Sunday, April 21, 2024

Vinitaly 2024 – What went down (and what’s going up)

Luca Zaia (L) President of the Veneto Region
It’s been a few days since Vinitaly 2024 ended. Here are some random thoughts about the Italian wine trade show that is held for four days in April in Verona.

First off, those with a stake in such things will declare “The 2024 Vinitaly was the best ever!” and they will back it up with formulated statistics that claim “attendance was up 4% from the previous year!” And that will be true. From 93,000 people in 2023 to 97,000 in 2024 were estimated to have attended. Now it doesn’t necessarily mean they break down the attendance if the same person attended all four days and was counted as one. Possibly, the persons who entered through the turnstiles daily were aggregated individually.

However – exhibitors – folks who paid to show their products, went in 2023 from 4,500 to 4,300 in 2024, which would mean a slight decrease of 4% from the previous year.

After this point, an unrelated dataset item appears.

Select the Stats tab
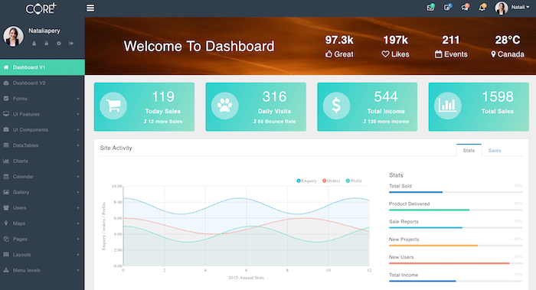 pos(469,150)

As far as exhibitors (wineries, importers, people who had exhibition rooms/space), the high-point year was 2019, when 4,600 exhibitors attended. Not all that different from 2023.

Foreign attendance was up from 2023 in 2024 (30,070 vs. 29,600) but nowhere near the halcyon years of 2014-2016, when 55,000 foreign attendees were recorded.

my random numbers over the years

Compare 1991 attendance numbers, 80,000, with more recent 2022, 88,000. Definitely an impact from the pandemic. There was no Vinitaly in 2020, and the special edition held in 2021 (October 17-19) was more of a (premature) celebration than a trade show. There was some limited B2B activity as well. But it couldn’t really be manifested as a traditional Vinitaly.

From the numbers I have tracked since 1991, the high-point of attendance was in 2014 and 2015, when 150,000 people were said to have attended.

But 150,000 versus 97,000 is a bit of a different story. That’s a 35% decrease. I’m sure Covid and the worldwide pandemic played into these figures, as well as global instability with regards to war and peace.

Inflation, higher prices and the change to a more virtual meeting environment also helped to erode those numbers. Also, spin off shows, from nearby Summa to VinNatur, helped to eat away at the Vinitaly numbers. That’s not necessarily a bad thing. But it does spread out the folks who have particular interests that these shows focus on and address more acutely.

That said, folks who reported back to me said Vinitaly 2024, for them, was one of the best they had ever been to – and this from seasoned Vinitaly-goers.

A word about trade shows: It isn’t just the wine world that is seeing a downturn in trade show participation. The watch world (which I also track) and other large industries are pivoting from the expense-bloated showcases in favor of more virtual gatherings. Economics plays into this, as well as logistics. But during Covid the world learned that they could get much of the information they needed from a screen. Now, it is impossible to taste wine virtually, but the world trend is people drinking less alcohol also plays into this decrease in actual physical involvement.

My first Vinitaly was 40 years ago, and it opened a world unto me that I didn’t know of. Imagine everyone who is involved in the Italian wine industry, which I adored then, under one roof (or in the case of Vinitaly, many roofs). It was a dream. It still is for many people, old and new. The energy of thousands of souls rowing together is a fantastic feeling. As well, to see people in one place without having to drive all over Italy is a boon to the time-deprived sommelier, wholesaler, p.r. person, retailer or importer. Read my lips: Vinitaly is good.

Well, most of it is. There is still some underlying corruption and mysterious allocating of European funds with regards to Vinitaly and Veronafiere that are winding their way around the courts in Italy




But that’s for the judges and courts to deliberate upon. Eventually the corrupt elements that hover around Vinitaly will be exposed and prosecuted, hopefully. There’s a lot of money in and around Italian wine and it doesn’t just attract the wine lovers and enthusiasts. Unfortunately, it also draws the con men (and women) to their juicy nectars as well. But, as one Italy watcher noted, “The powers that be hate scrutiny and embarrassment.” Indeed. 

That said, ultimately what propels Italian wine is greater market share and increases in sales. And while we’ve all been through the Covid hiccup, that seems to be rebounding for Italian wine. It still is a value, and a quality wine. People feel comfort in Italian food and the wine accompanies those emotions. So, we’re in for a good run in the future for Italian wine, this I am certain of. Now, we all just need to do our part. And it starts with opening up some bottles and proceeding.